O lado negro da Obesidade Infantil: para muito além de excesso de peso.


Quando se fala em obesidade infantil a grande maioria das pessoas faz uma associação quase que intuitiva com crianças “gordinhas”. Ou “muito gordinhas”. Até mesmo porque alguns ainda costumam acreditar que criança acima do peso é “sinal de saúde”.


Não é. E dados de pesquisa atestam isso: segundo estimativa da Organização Mundial de Saúde (OMS), 41 milhões de crianças no mundo todo, com menos de 5 anos de idade (CINCO ANOS DE IDADE), estão acima do peso.


Os dados também são alarmantes para a América Latina: 3,8 milhões. Aqui no Brasil a região Nordeste foi a que apresentou maiores índices de sobrepeso e obesidade numa pesquisa realizada em 2013 - 8,4% e 8,5%, respectivamente.


Há muitos e muitos fatores relevantes que dizem respeito a este assunto, mas, aqui, gostaria de destacar um: segundo dados da última Pesquisa de Orçamento Familiar (2008/2009), a curva das crianças residentes em áreas urbanas ultrapassa o padrão internacional de referência, enquanto as crianças da zona rural, no máximo, estão no limite.


Este é um importante indicativo: na zona urbana se consome mais alimentos industrializados em relação à zona rural, onde há maior consumo de produtos orgânicos.


Estamos todos nós cansados de saber que produtos industrializados são repletos de substâncias prejudiciais à saúde, especialmente das crianças que precisam de bons nutrientes para o desenvolvimento: açúcares, gorduras, conservantes, óleos, farinhas, etc.


Mas fica a pergunta: por que ainda muitos pais insistem em manter uma dieta à base de bolinhos prontos, suco de caixinha, biscoitos e salgadinhos ao invés de investir em sucos naturais, sanduíches frescos, frutas e tantos outros alimentos saudáveis?


É claro que este não é a única deriva que desencadeia a doença, há vários outros aspectos que podem estar relacionados:


Pré-natal inadequado: um estudo observou 1.138 lactentes saudáveis por 24 meses e concluiu que crianças recebendo fórmulas com maior teor protéico apresentaram Índice de Massa Corpórea maior nos dois primeiros anos de vida;


Alimentação complementar: é recomendada a partir dos 06 meses de idade. A precocidade na inclusão de outros alimentos que não o leite materno antes do 06 meses é considerado fator de risco para o desenvolvimento da obesidade.
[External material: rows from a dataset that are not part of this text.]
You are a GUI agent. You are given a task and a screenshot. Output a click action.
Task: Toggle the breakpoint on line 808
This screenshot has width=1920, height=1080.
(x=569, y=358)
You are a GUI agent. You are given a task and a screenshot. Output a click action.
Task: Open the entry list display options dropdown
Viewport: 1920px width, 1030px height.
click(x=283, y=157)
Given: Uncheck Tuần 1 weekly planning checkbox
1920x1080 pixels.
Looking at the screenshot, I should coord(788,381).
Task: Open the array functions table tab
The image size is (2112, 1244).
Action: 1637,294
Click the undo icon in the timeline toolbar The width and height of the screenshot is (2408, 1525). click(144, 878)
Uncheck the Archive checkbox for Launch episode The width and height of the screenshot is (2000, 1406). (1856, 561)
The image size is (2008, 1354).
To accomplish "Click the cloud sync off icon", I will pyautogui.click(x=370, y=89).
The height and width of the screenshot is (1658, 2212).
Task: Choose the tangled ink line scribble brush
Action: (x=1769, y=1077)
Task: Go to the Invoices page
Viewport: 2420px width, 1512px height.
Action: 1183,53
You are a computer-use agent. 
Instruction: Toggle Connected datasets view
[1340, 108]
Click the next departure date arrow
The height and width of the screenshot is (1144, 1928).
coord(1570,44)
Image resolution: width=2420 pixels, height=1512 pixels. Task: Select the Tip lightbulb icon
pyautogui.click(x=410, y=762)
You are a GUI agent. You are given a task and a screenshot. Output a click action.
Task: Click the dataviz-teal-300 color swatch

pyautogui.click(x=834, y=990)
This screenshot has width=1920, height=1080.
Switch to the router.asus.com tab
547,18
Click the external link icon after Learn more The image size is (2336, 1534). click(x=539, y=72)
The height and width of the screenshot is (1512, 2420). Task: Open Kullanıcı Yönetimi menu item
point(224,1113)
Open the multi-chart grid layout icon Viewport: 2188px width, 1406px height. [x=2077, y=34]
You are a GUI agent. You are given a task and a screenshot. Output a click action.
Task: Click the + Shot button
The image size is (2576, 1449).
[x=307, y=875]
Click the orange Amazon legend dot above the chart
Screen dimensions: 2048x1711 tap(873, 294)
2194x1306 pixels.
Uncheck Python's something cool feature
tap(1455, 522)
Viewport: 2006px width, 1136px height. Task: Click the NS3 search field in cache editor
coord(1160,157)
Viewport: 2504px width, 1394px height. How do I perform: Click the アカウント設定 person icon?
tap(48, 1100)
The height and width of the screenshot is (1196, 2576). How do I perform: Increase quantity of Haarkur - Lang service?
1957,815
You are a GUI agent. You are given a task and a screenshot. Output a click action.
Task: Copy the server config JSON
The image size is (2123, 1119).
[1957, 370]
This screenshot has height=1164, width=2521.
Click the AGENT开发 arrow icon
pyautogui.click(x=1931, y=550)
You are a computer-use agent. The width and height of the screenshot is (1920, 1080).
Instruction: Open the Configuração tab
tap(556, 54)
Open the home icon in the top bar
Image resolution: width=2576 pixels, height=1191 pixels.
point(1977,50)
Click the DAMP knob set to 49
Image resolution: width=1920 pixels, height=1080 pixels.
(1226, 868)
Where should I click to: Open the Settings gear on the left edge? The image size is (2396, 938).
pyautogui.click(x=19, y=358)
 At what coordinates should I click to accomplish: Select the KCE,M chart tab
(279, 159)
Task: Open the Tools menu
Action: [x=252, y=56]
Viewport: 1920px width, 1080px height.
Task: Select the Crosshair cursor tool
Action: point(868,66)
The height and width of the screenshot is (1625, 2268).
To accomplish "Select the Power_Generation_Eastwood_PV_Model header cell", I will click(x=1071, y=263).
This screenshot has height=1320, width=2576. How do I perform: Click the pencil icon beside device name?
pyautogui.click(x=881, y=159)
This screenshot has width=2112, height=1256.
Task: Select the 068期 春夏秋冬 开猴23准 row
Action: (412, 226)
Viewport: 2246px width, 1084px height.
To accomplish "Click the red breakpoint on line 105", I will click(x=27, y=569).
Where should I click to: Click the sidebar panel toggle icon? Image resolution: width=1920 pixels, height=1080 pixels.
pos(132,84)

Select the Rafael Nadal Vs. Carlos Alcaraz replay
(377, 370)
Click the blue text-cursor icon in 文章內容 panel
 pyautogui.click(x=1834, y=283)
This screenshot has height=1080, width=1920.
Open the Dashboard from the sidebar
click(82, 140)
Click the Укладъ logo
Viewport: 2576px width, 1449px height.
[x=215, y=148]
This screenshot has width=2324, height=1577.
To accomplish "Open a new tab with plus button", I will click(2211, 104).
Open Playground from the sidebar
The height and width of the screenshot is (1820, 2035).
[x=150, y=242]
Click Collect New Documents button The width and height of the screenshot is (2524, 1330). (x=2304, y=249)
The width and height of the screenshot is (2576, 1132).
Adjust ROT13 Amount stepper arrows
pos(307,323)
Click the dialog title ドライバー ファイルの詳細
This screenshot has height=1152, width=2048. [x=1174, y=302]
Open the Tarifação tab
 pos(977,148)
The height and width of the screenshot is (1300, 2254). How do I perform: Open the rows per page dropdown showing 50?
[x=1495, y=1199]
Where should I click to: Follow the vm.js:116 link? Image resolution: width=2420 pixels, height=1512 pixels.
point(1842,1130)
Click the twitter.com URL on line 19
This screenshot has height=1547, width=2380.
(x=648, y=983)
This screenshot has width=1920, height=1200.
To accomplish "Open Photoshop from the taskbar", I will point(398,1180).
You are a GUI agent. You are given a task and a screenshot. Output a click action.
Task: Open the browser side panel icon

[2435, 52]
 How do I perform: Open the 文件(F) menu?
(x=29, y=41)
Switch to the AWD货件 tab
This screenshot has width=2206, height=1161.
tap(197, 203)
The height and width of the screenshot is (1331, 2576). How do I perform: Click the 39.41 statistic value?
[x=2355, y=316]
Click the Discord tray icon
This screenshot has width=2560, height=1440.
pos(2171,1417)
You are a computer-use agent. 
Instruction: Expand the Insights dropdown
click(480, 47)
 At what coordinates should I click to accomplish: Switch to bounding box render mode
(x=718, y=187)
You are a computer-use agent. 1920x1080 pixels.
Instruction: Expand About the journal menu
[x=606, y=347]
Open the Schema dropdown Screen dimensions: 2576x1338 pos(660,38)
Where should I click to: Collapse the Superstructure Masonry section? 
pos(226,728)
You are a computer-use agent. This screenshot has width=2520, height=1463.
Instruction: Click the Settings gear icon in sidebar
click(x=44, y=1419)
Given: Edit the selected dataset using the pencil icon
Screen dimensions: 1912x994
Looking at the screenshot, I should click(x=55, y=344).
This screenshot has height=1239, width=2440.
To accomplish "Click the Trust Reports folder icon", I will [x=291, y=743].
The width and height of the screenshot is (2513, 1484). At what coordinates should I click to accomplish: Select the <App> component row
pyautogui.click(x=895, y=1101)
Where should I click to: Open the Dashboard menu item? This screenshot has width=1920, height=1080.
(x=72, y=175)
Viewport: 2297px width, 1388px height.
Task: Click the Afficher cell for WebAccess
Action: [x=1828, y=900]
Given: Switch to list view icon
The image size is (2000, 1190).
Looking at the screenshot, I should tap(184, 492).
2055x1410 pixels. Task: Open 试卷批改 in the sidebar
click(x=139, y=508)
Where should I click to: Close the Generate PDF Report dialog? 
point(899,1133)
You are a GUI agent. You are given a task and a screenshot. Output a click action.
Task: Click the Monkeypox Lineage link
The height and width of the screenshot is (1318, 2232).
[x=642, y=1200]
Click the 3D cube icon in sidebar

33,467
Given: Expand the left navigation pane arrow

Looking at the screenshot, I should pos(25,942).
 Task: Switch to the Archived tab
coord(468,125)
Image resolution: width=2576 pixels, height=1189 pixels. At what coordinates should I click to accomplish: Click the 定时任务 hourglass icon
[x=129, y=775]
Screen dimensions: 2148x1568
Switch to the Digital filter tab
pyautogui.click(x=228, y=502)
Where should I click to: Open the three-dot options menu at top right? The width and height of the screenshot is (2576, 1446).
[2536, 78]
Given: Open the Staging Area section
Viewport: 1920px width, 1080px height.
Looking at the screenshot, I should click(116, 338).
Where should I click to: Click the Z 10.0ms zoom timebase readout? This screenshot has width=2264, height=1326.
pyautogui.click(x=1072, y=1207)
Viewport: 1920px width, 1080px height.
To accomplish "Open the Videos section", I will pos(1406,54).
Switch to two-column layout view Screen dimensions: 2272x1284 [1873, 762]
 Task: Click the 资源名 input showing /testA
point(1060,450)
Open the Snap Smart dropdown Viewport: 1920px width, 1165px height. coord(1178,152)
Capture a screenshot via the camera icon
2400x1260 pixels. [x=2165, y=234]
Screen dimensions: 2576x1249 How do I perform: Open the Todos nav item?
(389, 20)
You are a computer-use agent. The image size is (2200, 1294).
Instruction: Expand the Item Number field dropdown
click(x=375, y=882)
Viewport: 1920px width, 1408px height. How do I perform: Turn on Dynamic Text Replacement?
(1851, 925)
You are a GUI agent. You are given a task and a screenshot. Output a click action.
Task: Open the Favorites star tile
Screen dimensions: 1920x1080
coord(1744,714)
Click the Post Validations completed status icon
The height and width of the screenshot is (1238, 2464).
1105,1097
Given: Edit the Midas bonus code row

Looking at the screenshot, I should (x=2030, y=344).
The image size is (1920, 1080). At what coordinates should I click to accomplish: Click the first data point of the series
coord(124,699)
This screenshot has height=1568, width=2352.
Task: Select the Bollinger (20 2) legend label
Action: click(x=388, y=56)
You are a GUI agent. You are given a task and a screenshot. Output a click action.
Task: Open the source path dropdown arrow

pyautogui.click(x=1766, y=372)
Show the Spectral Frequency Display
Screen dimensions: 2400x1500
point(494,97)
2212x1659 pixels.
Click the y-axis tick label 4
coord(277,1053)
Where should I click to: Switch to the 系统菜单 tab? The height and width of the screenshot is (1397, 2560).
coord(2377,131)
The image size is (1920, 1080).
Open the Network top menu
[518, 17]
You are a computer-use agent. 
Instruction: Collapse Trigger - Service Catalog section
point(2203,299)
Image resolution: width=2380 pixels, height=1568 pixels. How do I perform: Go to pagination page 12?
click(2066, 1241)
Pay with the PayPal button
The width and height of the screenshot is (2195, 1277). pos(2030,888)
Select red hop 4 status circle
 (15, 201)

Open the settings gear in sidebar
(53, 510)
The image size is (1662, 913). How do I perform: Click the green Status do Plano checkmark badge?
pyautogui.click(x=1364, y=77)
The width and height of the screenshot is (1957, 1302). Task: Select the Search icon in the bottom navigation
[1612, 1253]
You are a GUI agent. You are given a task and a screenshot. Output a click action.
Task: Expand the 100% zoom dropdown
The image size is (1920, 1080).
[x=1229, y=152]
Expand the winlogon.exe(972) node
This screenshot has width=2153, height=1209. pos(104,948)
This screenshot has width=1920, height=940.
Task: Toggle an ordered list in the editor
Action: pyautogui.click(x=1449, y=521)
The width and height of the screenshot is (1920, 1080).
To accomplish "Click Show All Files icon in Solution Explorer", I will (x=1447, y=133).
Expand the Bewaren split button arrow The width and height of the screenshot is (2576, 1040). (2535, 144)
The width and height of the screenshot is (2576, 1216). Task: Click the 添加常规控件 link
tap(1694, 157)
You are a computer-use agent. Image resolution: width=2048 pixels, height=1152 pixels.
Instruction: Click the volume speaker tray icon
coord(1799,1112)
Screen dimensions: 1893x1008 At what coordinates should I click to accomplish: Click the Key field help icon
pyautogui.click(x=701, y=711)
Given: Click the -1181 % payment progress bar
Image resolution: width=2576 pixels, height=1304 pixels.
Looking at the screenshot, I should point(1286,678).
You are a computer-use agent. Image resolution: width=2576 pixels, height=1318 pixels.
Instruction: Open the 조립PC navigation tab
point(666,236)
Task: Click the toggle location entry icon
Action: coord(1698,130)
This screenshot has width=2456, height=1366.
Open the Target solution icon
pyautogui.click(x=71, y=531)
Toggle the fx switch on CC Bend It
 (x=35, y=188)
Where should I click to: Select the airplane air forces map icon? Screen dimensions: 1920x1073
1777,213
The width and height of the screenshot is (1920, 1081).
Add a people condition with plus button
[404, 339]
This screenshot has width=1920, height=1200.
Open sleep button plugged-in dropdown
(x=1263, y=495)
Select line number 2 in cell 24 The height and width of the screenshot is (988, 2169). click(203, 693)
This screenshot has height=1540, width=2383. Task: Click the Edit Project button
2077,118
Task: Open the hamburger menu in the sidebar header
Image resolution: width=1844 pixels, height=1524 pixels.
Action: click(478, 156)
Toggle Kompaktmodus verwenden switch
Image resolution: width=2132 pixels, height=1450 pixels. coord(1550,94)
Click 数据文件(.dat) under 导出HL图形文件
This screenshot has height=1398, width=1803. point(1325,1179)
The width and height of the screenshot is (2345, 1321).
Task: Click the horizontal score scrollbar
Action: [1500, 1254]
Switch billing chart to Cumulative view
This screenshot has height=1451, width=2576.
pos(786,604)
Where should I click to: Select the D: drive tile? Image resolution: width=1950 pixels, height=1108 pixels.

Ganho de peso no primeiro ano de vida: estas possuem 9 vezes mais chances de desenvolver obesidade infantil e 31 vezes mais de serem extremamente obesas na primeira infância;


Alimentação escolar inadequada: estudos indicam que a maioria dos alimentos vendidos em cantinas escolares são obesogênica.


Exercício físico: favorece o desenvolvimento físico, motor, social e psicológico. Há, ainda, especialmente na pré-escola, ausência de programas que atendam suficientemente essa demanda.


Hábitos e crenças: “só um pouquinho não faz mal” e assim uma série de alimentos prejudiciais são incluídos na dieta das crianças pequenas que antes de completar 10 anos de idade já estão totalmente acostumadas com alimentos não saudáveis.


Este é um problema muito claro. Atual. E que está bem à nossa frente. Precisamos encará-lo de frente e fazer o que estiver ao nosso alcance para reverter esta situação e permitir à nossas crianças melhores chances para o seu desenvolvimento.


Costumo dizer que a Obesidade Infantil é uma das doenças de fator irresponsável. Afinal de contas somos nós, pais, educadores e médicos quem devemos cuidar das crianças que ainda não tem consciência de seus atos e escolhas. É preciso escolher por elas.


Façamos, então, a escolha certa. Conte comigo.